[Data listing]
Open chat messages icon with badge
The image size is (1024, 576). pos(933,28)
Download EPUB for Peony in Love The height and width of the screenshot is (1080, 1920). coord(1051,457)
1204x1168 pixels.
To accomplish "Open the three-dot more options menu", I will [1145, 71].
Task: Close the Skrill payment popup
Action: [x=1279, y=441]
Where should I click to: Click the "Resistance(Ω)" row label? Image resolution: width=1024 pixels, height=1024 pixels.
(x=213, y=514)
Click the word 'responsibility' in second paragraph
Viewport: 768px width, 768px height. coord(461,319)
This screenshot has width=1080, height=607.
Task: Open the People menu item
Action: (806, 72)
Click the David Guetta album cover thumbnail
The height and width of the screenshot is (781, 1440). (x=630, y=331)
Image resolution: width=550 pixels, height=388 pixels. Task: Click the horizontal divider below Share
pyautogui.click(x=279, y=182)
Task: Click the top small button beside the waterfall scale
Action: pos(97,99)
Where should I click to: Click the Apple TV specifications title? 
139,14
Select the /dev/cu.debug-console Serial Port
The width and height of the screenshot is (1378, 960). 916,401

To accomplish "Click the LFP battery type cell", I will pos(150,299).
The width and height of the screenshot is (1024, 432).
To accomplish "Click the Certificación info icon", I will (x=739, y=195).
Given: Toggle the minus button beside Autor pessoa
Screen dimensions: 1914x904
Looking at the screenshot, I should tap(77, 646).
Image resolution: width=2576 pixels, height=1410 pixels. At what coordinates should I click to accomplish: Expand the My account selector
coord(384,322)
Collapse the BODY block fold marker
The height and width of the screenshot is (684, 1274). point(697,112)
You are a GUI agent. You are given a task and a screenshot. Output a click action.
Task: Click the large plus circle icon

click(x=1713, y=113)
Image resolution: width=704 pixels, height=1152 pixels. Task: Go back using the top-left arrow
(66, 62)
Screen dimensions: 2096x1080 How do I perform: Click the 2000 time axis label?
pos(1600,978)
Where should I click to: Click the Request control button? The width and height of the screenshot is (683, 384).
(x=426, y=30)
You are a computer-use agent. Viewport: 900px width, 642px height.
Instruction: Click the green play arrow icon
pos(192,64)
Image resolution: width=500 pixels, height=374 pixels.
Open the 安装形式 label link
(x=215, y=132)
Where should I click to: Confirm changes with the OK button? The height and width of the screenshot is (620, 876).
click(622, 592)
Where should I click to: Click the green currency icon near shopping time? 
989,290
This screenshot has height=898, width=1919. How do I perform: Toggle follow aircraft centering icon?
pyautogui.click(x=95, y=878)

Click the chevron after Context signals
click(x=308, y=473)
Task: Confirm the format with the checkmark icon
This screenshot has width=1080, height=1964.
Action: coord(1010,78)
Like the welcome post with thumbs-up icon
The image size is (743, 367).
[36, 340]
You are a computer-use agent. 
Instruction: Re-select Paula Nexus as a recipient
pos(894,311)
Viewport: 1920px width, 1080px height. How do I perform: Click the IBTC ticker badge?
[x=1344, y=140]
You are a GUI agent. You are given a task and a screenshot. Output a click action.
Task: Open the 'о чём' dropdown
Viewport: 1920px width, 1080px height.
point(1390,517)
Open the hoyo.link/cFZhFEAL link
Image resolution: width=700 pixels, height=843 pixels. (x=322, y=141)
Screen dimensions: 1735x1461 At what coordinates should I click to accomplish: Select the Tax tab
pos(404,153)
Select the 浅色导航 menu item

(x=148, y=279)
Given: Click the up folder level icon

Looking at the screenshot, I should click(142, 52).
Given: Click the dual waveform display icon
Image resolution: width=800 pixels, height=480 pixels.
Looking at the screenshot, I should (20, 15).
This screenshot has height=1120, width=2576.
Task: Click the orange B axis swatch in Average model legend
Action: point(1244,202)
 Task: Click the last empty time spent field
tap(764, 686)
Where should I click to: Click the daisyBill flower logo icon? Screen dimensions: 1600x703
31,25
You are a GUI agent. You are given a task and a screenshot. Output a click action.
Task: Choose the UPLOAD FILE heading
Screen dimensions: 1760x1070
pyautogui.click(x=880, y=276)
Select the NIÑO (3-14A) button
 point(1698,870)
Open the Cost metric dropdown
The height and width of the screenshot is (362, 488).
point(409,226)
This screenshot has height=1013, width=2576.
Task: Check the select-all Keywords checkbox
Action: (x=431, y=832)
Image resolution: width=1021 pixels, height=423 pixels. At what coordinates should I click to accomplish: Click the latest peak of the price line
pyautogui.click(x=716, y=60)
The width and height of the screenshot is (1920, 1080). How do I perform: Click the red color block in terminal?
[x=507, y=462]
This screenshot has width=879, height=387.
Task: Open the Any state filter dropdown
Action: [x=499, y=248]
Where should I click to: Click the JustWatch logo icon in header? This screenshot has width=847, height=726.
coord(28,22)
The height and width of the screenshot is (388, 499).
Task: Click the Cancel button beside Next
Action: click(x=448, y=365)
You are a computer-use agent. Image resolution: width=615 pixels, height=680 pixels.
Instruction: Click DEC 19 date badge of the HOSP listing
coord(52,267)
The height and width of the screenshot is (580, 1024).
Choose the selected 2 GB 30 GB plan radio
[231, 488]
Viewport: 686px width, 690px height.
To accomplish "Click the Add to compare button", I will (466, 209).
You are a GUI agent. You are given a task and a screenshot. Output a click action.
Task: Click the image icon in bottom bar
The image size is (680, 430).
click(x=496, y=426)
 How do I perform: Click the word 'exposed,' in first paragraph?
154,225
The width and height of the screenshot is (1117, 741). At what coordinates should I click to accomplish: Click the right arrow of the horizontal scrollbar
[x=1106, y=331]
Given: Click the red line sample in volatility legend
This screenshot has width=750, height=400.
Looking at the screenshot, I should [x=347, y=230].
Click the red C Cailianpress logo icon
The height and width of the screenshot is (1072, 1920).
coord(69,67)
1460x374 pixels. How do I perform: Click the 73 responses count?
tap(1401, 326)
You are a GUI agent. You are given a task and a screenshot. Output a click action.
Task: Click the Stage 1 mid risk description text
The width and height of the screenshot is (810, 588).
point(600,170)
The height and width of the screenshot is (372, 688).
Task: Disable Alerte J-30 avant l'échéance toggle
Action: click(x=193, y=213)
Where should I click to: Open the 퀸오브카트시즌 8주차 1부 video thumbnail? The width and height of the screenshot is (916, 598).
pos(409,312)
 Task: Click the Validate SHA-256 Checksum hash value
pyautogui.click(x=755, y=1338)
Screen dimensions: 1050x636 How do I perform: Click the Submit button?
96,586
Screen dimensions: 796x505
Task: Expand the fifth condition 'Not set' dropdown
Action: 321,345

• [Work to do]
In the lines above, change "Where should I click to:" to "Which spot should I click to:" wherever it occurs, and reproduce all the lines with nothing else altered.

• [Answer for this exercise]
Open chat messages icon with badge
The image size is (1024, 576). pos(933,28)
Download EPUB for Peony in Love The height and width of the screenshot is (1080, 1920). coord(1051,457)
1204x1168 pixels.
To accomplish "Open the three-dot more options menu", I will [1145, 71].
Task: Close the Skrill payment popup
Action: [x=1279, y=441]
Which spot should I click to: Click the "Resistance(Ω)" row label? Image resolution: width=1024 pixels, height=1024 pixels.
(x=213, y=514)
Click the word 'responsibility' in second paragraph
Viewport: 768px width, 768px height. coord(461,319)
This screenshot has width=1080, height=607.
Task: Open the People menu item
Action: (806, 72)
Click the David Guetta album cover thumbnail
The height and width of the screenshot is (781, 1440). (x=630, y=331)
Image resolution: width=550 pixels, height=388 pixels. Task: Click the horizontal divider below Share
pyautogui.click(x=279, y=182)
Task: Click the top small button beside the waterfall scale
Action: pos(97,99)
Which spot should I click to: Click the Apple TV specifications title? 
139,14
Select the /dev/cu.debug-console Serial Port
The width and height of the screenshot is (1378, 960). 916,401

To accomplish "Click the LFP battery type cell", I will pos(150,299).
The width and height of the screenshot is (1024, 432).
To accomplish "Click the Certificación info icon", I will (x=739, y=195).
Given: Toggle the minus button beside Autor pessoa
Screen dimensions: 1914x904
Looking at the screenshot, I should tap(77, 646).
Image resolution: width=2576 pixels, height=1410 pixels. At what coordinates should I click to accomplish: Expand the My account selector
coord(384,322)
Collapse the BODY block fold marker
The height and width of the screenshot is (684, 1274). point(697,112)
You are a GUI agent. You are given a task and a screenshot. Output a click action.
Task: Click the large plus circle icon

click(x=1713, y=113)
Image resolution: width=704 pixels, height=1152 pixels. Task: Go back using the top-left arrow
(66, 62)
Screen dimensions: 2096x1080 How do I perform: Click the 2000 time axis label?
pos(1600,978)
Which spot should I click to: Click the Request control button? The width and height of the screenshot is (683, 384).
(x=426, y=30)
You are a computer-use agent. Viewport: 900px width, 642px height.
Instruction: Click the green play arrow icon
pos(192,64)
Image resolution: width=500 pixels, height=374 pixels.
Open the 安装形式 label link
(x=215, y=132)
Which spot should I click to: Confirm changes with the OK button? The height and width of the screenshot is (620, 876).
click(622, 592)
Which spot should I click to: Click the green currency icon near shopping time? 
989,290
This screenshot has height=898, width=1919. How do I perform: Toggle follow aircraft centering icon?
pyautogui.click(x=95, y=878)

Click the chevron after Context signals
click(x=308, y=473)
Task: Confirm the format with the checkmark icon
This screenshot has width=1080, height=1964.
Action: coord(1010,78)
Like the welcome post with thumbs-up icon
The image size is (743, 367).
[36, 340]
You are a computer-use agent. 
Instruction: Re-select Paula Nexus as a recipient
pos(894,311)
Viewport: 1920px width, 1080px height. How do I perform: Click the IBTC ticker badge?
[x=1344, y=140]
You are a GUI agent. You are given a task and a screenshot. Output a click action.
Task: Open the 'о чём' dropdown
Viewport: 1920px width, 1080px height.
point(1390,517)
Open the hoyo.link/cFZhFEAL link
Image resolution: width=700 pixels, height=843 pixels. (x=322, y=141)
Screen dimensions: 1735x1461 At what coordinates should I click to accomplish: Select the Tax tab
pos(404,153)
Select the 浅色导航 menu item

(x=148, y=279)
Given: Click the up folder level icon

Looking at the screenshot, I should click(142, 52).
Given: Click the dual waveform display icon
Image resolution: width=800 pixels, height=480 pixels.
Looking at the screenshot, I should (20, 15).
This screenshot has height=1120, width=2576.
Task: Click the orange B axis swatch in Average model legend
Action: point(1244,202)
 Task: Click the last empty time spent field
tap(764, 686)
Which spot should I click to: Click the daisyBill flower logo icon? Screen dimensions: 1600x703
31,25
You are a GUI agent. You are given a task and a screenshot. Output a click action.
Task: Choose the UPLOAD FILE heading
Screen dimensions: 1760x1070
pyautogui.click(x=880, y=276)
Select the NIÑO (3-14A) button
 point(1698,870)
Open the Cost metric dropdown
The height and width of the screenshot is (362, 488).
point(409,226)
This screenshot has height=1013, width=2576.
Task: Check the select-all Keywords checkbox
Action: (x=431, y=832)
Image resolution: width=1021 pixels, height=423 pixels. At what coordinates should I click to accomplish: Click the latest peak of the price line
pyautogui.click(x=716, y=60)
The width and height of the screenshot is (1920, 1080). How do I perform: Click the red color block in terminal?
[x=507, y=462]
This screenshot has width=879, height=387.
Task: Open the Any state filter dropdown
Action: [x=499, y=248]
Which spot should I click to: Click the JustWatch logo icon in header? This screenshot has width=847, height=726.
coord(28,22)
The height and width of the screenshot is (388, 499).
Task: Click the Cancel button beside Next
Action: click(x=448, y=365)
You are a computer-use agent. Image resolution: width=615 pixels, height=680 pixels.
Instruction: Click DEC 19 date badge of the HOSP listing
coord(52,267)
The height and width of the screenshot is (580, 1024).
Choose the selected 2 GB 30 GB plan radio
[231, 488]
Viewport: 686px width, 690px height.
To accomplish "Click the Add to compare button", I will (466, 209).
You are a GUI agent. You are given a task and a screenshot. Output a click action.
Task: Click the image icon in bottom bar
The image size is (680, 430).
click(x=496, y=426)
 How do I perform: Click the word 'exposed,' in first paragraph?
154,225
The width and height of the screenshot is (1117, 741). At what coordinates should I click to accomplish: Click the right arrow of the horizontal scrollbar
[x=1106, y=331]
Given: Click the red line sample in volatility legend
This screenshot has width=750, height=400.
Looking at the screenshot, I should [x=347, y=230].
Click the red C Cailianpress logo icon
The height and width of the screenshot is (1072, 1920).
coord(69,67)
1460x374 pixels. How do I perform: Click the 73 responses count?
tap(1401, 326)
You are a GUI agent. You are given a task and a screenshot. Output a click action.
Task: Click the Stage 1 mid risk description text
The width and height of the screenshot is (810, 588).
point(600,170)
The height and width of the screenshot is (372, 688).
Task: Disable Alerte J-30 avant l'échéance toggle
Action: click(x=193, y=213)
Which spot should I click to: Open the 퀸오브카트시즌 8주차 1부 video thumbnail? The width and height of the screenshot is (916, 598).
pos(409,312)
 Task: Click the Validate SHA-256 Checksum hash value
pyautogui.click(x=755, y=1338)
Screen dimensions: 1050x636 How do I perform: Click the Submit button?
96,586
Screen dimensions: 796x505
Task: Expand the fifth condition 'Not set' dropdown
Action: 321,345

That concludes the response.